November 15th, 2007 · No Comments




FINTAG COMMENT

Today we look at new hires, new fires, banks reporting good and bad subprime news, IPO’s that were not quite as good as expected, debt denial, credit crunch blues, credit crunch is all over, Amaranth and Bayou, Bear Stearns and Merrill, Awesome Paulson, Showering rating agencies, and hedge funds scooping up credit messes.

And a man who runs a stock exchange takes on a struggling bank.

MONSTER WESTERN CREDIT CRISIS - PRELUDE TO A DEPRESSION

prudent squirrel

The West (US,EU, Canada) is in the midst of a gigantic and spreading credit crisis that may well to lead it into a depression, if it is not fixed soon. So far, Central bank infusions (Over $1trillion worth in a few months since July!) have been the only thing that has stopped a massive bank liquidity crisis from shutting down commerce. But the damage to credit markets thus far is so huge, and worsening rapidly, that a very bad outcome seems assured. Gregory Peters of Morgan Stanley said there is a better than 50% chance of a systemic banking crisis that will hammer credit markets at this time.

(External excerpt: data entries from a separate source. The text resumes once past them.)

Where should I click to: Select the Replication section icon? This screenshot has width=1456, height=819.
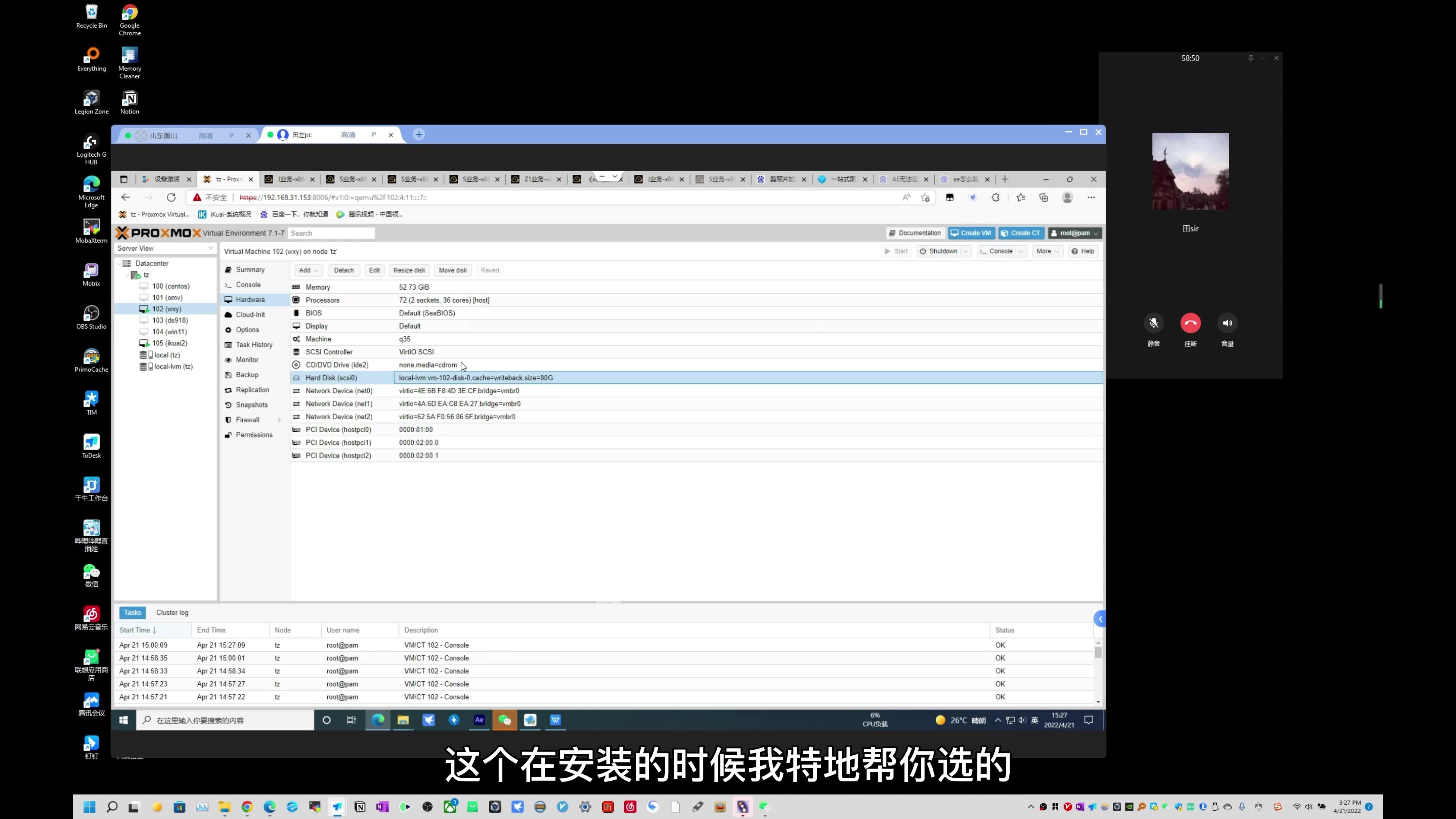pyautogui.click(x=228, y=389)
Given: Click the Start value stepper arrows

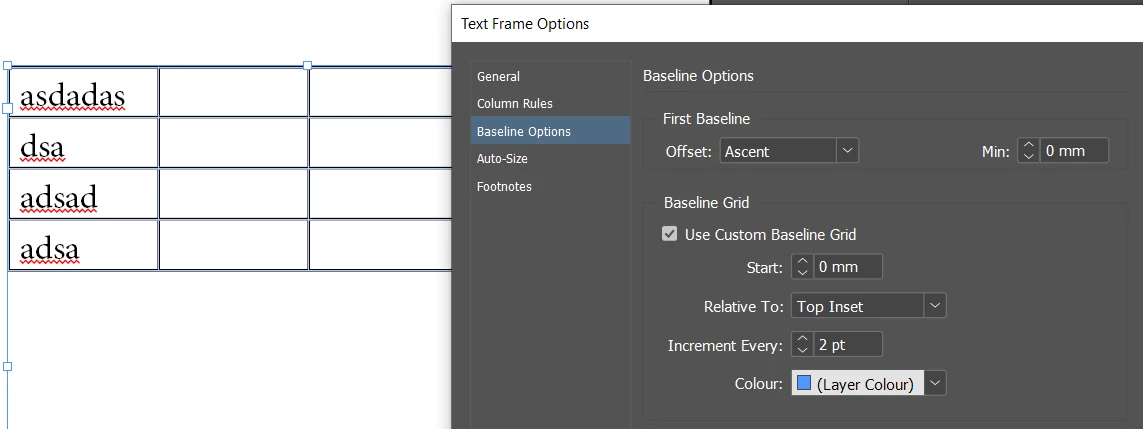Looking at the screenshot, I should (x=802, y=267).
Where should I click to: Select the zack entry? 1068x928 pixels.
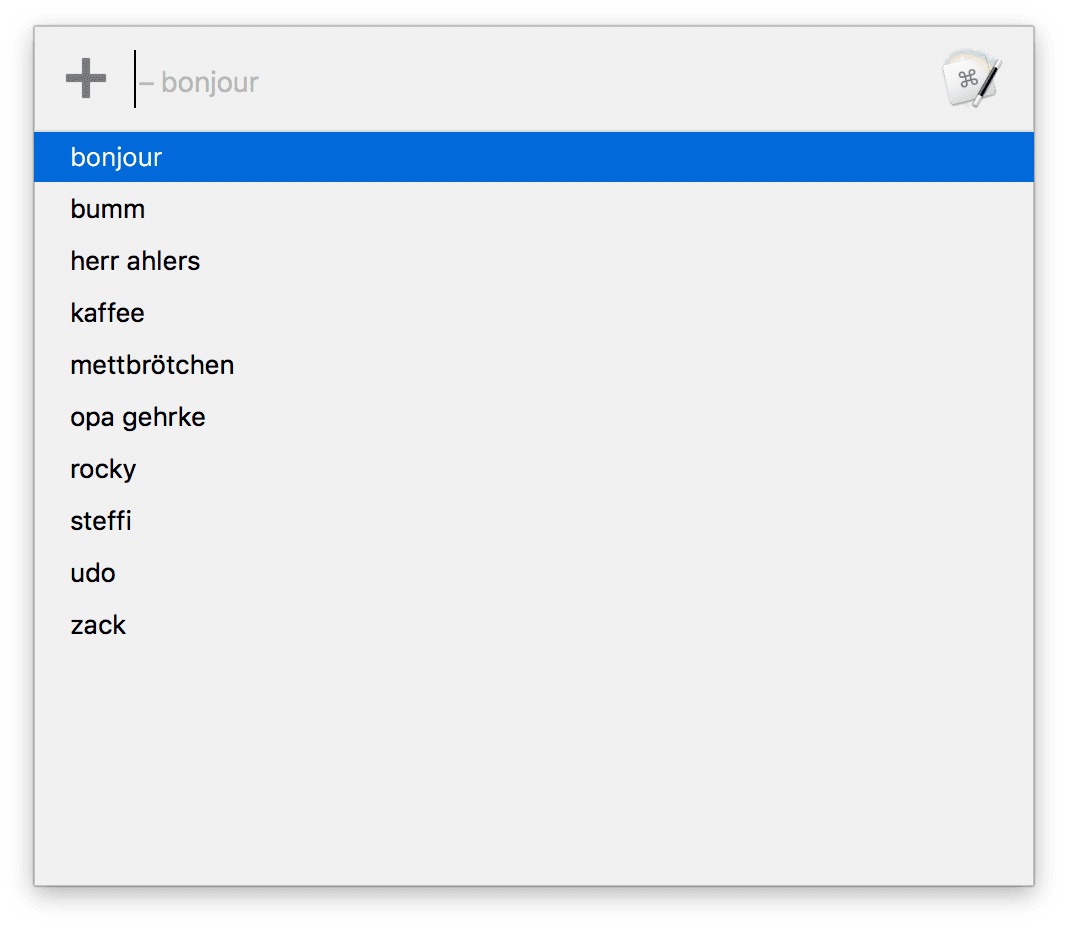point(534,625)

So far, equity markets have barely reflected this turmoil to the degree it should. That is going to rapidly change. Central banks have been doing backflips to stem the crisis, and I think, things are rapidly spinning out of control. They have barely been able to stem a collapse in interbank lending, which would halt credit markets. The damage a paralyzed credit system will do to our credit dependent economies is going to be staggering. It would appear that much of the crisis is hidden from view, but the way it will inevitably reveal itself will be in falling corporate earnings, and collapsing consumer and business spending. In a few short months, we will see if I am right. So far, stock markets have not priced in falling earnings that we expect to appear in coming months, as contracting credit markets constrain all manner of spending and investment.

Fintag says
It is good to start the day with cheery news and predictions.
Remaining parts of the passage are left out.